It is a chilling warning for local firms, particularly small to medium-sized businesses that have been among the worst hit by the aftershocks of the downturn.

And, according to economic research to be published later this month, the plunge in temperatures might just be the tip of the iceberg when it comes to what businesses are struggling to contend with in the current economic climate.

Cash-flow problems, falling sales and rising overheads are just some of the issues identified by companies across Ireland in a new survey commissioned by the business development body InterTradeIreland. Its latest quarterly business survey shows many businesses have experienced a significant decline in demand.

Smaller firms, those with 10 or less staff, are among those struggling most while companies operating in the leisure, hotel, catering and construction sectors are having the hardest time of all.

An analysis by region shows that businesses based in the republic have fared the worst, InterTradeIreland says.

Between July to September of this year, 42 per cent of those taking part in the survey said sales had plummeted.

What this means in reality is job losses and, according to InterTradeIreland, businesses in the South were again hardest hit in this respect.

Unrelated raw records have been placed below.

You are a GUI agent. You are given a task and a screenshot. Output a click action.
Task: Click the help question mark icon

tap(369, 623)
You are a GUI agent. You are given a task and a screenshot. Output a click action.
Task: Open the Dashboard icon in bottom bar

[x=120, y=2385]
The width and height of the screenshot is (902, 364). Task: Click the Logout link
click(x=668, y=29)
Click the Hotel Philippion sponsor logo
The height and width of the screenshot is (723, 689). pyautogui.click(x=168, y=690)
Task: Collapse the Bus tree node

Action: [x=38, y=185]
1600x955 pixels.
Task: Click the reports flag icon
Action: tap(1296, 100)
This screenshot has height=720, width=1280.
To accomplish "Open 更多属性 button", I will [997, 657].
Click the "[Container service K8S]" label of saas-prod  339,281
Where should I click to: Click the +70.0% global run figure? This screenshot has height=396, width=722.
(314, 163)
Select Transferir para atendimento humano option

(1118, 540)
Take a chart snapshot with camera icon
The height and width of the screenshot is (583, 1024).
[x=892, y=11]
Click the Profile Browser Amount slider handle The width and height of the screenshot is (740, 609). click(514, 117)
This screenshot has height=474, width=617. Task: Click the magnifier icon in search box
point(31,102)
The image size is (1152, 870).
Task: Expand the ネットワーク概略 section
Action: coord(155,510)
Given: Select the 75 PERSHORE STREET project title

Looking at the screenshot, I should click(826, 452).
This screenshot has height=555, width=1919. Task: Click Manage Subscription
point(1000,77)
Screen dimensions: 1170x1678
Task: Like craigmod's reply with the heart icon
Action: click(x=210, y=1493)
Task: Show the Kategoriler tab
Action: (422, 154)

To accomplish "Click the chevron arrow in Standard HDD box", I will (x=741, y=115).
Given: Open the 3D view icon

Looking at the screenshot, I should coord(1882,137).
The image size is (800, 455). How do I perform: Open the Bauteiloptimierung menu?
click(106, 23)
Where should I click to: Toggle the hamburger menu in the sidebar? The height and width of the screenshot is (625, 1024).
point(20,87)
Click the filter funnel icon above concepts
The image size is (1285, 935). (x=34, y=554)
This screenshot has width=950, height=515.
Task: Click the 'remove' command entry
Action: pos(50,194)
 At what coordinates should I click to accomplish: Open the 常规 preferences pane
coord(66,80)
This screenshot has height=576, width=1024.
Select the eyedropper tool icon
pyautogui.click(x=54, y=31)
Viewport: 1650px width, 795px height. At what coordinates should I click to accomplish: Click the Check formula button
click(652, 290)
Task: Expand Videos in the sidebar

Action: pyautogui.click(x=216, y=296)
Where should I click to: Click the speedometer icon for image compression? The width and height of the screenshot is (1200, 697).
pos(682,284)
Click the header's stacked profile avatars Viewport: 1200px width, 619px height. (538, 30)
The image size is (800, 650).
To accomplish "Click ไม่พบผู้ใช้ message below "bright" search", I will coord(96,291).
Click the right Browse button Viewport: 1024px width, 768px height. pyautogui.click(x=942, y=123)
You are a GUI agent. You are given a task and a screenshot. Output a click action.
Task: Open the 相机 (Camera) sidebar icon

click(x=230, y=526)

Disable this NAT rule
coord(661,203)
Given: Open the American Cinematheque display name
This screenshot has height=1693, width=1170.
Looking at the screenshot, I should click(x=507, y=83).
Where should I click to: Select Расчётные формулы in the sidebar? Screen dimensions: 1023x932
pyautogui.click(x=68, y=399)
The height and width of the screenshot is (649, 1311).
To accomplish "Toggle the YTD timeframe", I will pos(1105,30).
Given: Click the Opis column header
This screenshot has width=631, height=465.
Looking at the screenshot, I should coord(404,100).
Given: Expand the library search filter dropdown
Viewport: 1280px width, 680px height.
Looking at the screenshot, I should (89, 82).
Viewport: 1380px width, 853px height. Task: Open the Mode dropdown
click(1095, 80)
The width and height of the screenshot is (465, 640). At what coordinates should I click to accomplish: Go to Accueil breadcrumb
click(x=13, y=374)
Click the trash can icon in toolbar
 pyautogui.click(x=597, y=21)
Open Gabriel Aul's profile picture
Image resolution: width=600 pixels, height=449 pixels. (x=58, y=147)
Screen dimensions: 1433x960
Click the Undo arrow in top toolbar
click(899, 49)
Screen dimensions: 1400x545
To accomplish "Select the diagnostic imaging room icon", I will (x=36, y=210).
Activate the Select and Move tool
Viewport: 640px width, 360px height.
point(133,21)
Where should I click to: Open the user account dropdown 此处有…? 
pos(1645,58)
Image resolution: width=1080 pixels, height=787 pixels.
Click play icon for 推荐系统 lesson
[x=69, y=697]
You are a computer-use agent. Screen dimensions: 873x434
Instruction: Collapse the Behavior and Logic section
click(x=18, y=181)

Firms in Northern Ireland are slightly more positive than Southern companies about the possibility of improved sales figures and employment levels in the future. The survey suggest this is because more businesses in the South (some 61 per cent of participants) claim to have been more “severely affected” by the economic downturn than their counterparts in the North (36 per cent).

Companies based south of the Border may have experienced the worst of the downturn to date but firms in Northern Ireland have not escaped either.

In fact, according to Aiden Gough, strategy and policy director with InterTradeIreland, companies engaged in cross-Border trade have been hard hit. The business development body’s research shows that 32 per cent of Northern Ireland companies sell to the Republic while 24 per cent of those based south of the Border export to the North.

Gough says, overall, exports from North to South have slipped 6 per cent but that this is against a longer-term picture which shows a 50 per cent increase in such trade over the past decade.

“Three-quarters of total exports by small businesses in Northern Ireland go to the Republic of Ireland, so it remains a vital market,” he adds.

If there is one issue identified in the latest quarterly survey that strikes a common chord North and South, it is banking. According to InterTradeIreland, one in six firms believes the relationship with their banks has deteriorated over the past year, particularly in the North.

Few businesses consider the terms of their current loan arrangements or overdrafts “to be attractive”.

The survey notes that one in five firms say they have spoken to their banks about restructuring credit arrangements. Fewer than half of the 1,000 firms which took part in the survey believe they would be successful if they were to approach their banks for a loan, with companies in the North slightly more optimistic than those in the South.

In one of the most striking features of the survey, small firms in particular see themselves being frozen out by the banks in terms of access to finance North and South.

According to InterTradeIreland, they are more likely to be turned down for a loan compared to larger firms, with levels of rejection similar on both sides of the Border.